Copy out the listing below word for word, from the line with "Panorama : The Best of TAEYEON (576, 317)" to the line with "NiziU (437, 649)", including both of those lines.

----- GIVEN DATA -----

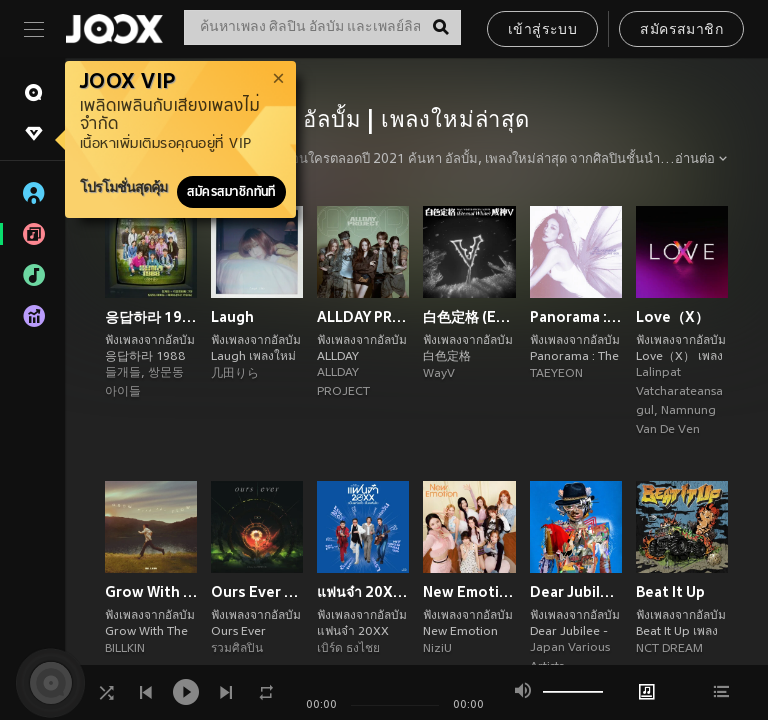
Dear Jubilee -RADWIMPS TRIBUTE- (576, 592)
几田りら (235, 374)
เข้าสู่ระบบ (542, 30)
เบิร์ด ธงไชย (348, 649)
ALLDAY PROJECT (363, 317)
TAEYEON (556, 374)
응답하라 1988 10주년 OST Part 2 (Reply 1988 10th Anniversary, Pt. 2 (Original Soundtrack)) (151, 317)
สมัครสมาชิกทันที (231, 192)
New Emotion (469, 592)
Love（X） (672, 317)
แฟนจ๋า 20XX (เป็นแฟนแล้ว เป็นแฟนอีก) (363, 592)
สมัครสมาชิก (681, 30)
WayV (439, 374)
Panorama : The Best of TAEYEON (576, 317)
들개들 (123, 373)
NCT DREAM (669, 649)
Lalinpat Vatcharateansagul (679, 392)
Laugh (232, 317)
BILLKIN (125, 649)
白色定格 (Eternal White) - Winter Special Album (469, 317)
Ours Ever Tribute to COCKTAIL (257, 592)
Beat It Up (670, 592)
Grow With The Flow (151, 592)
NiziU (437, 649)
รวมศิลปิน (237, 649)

-----
----- GIVEN DATA -----

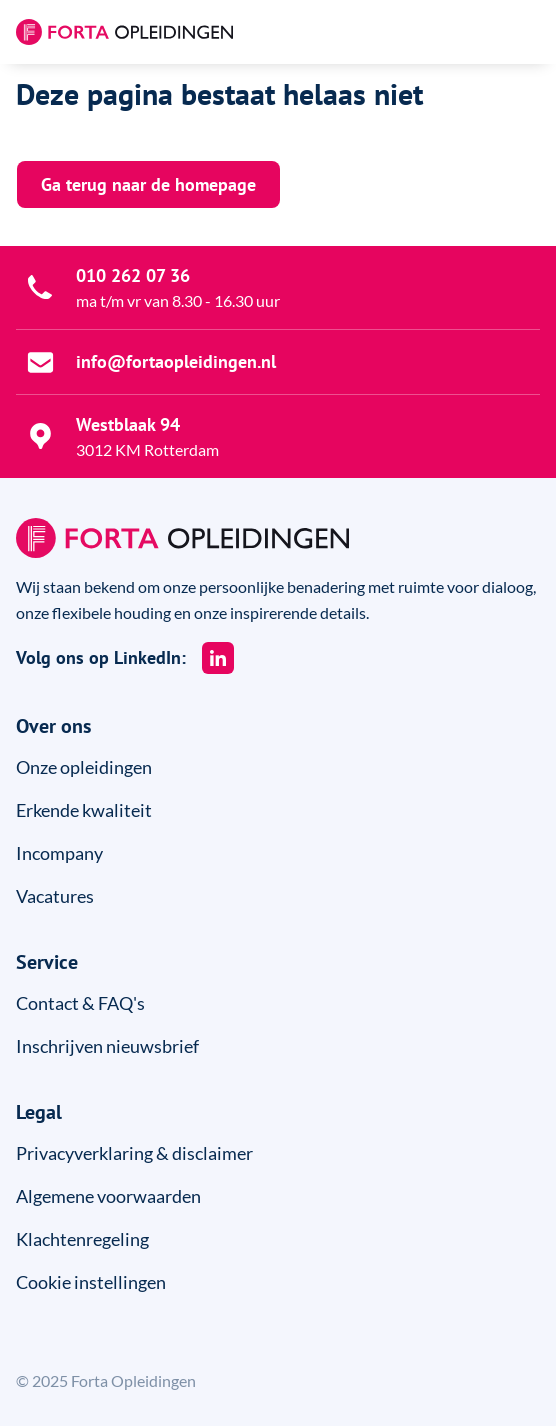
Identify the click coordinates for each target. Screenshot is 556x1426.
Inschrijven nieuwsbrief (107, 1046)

-----
----- GIVEN DATA -----

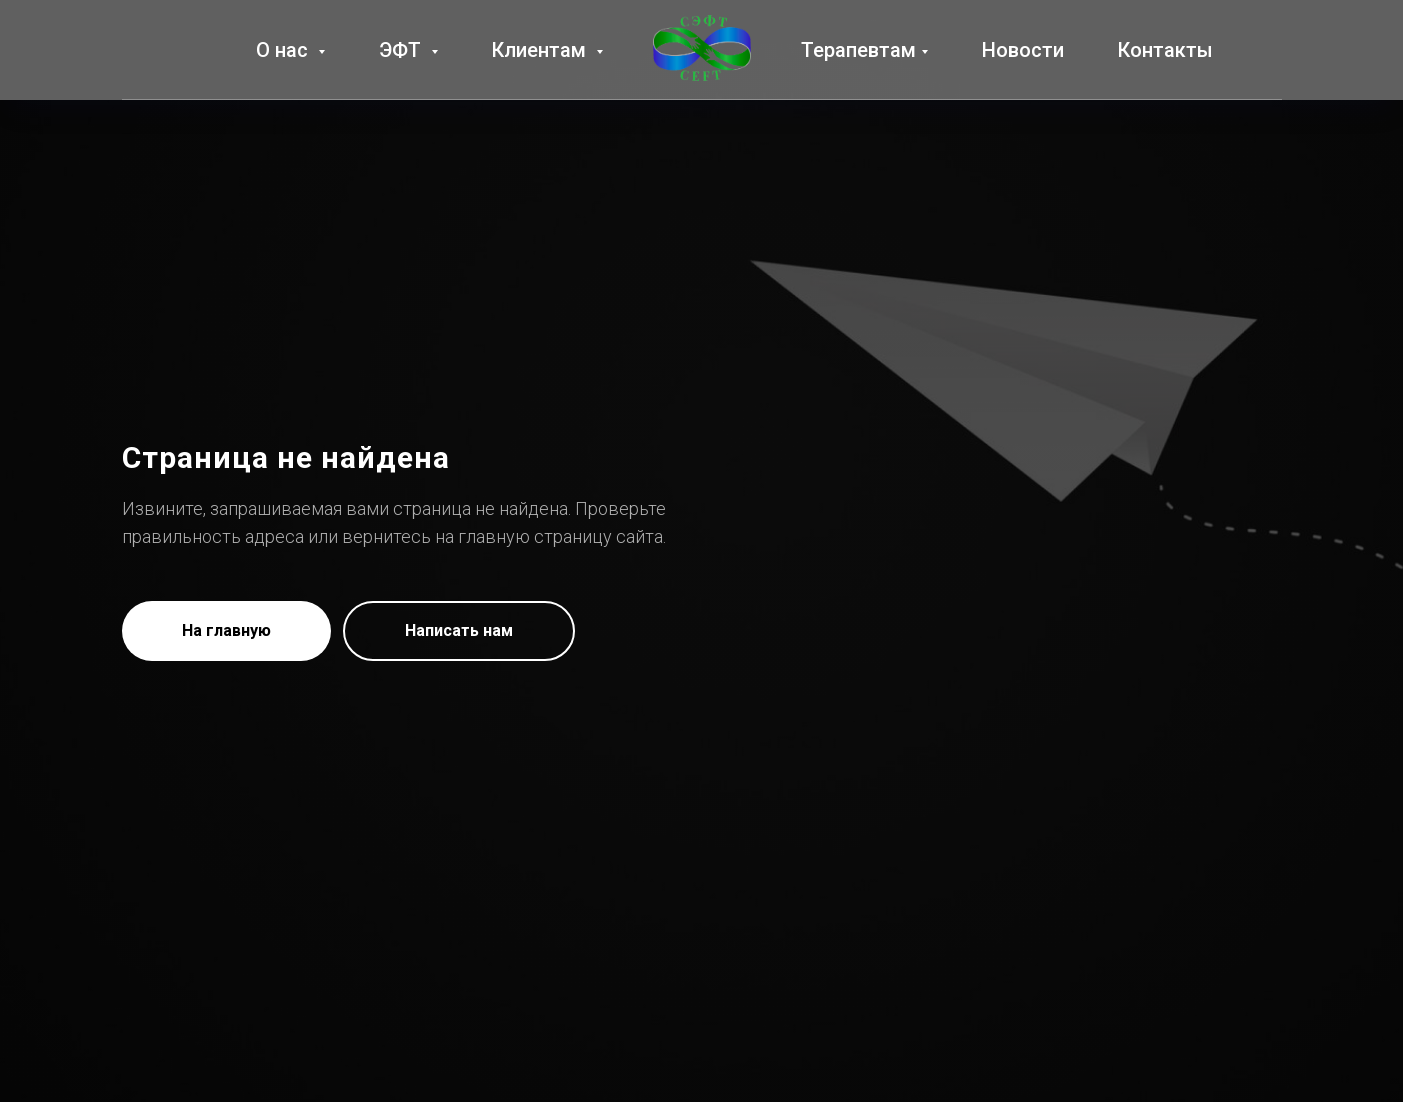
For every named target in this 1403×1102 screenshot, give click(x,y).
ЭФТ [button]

-----

_PROBLEM SOLUTION_
Panorama : The Best of TAEYEON (576, 317)
들개들 (123, 373)
NCT DREAM (669, 649)
Lalinpat Vatcharateansagul (679, 392)
Laugh (232, 317)
BILLKIN (125, 649)
白色定格 (Eternal White) - Winter Special Album (469, 317)
Ours Ever Tribute to COCKTAIL (257, 592)
Beat It Up (670, 592)
Grow With The Flow (151, 592)
NiziU (437, 649)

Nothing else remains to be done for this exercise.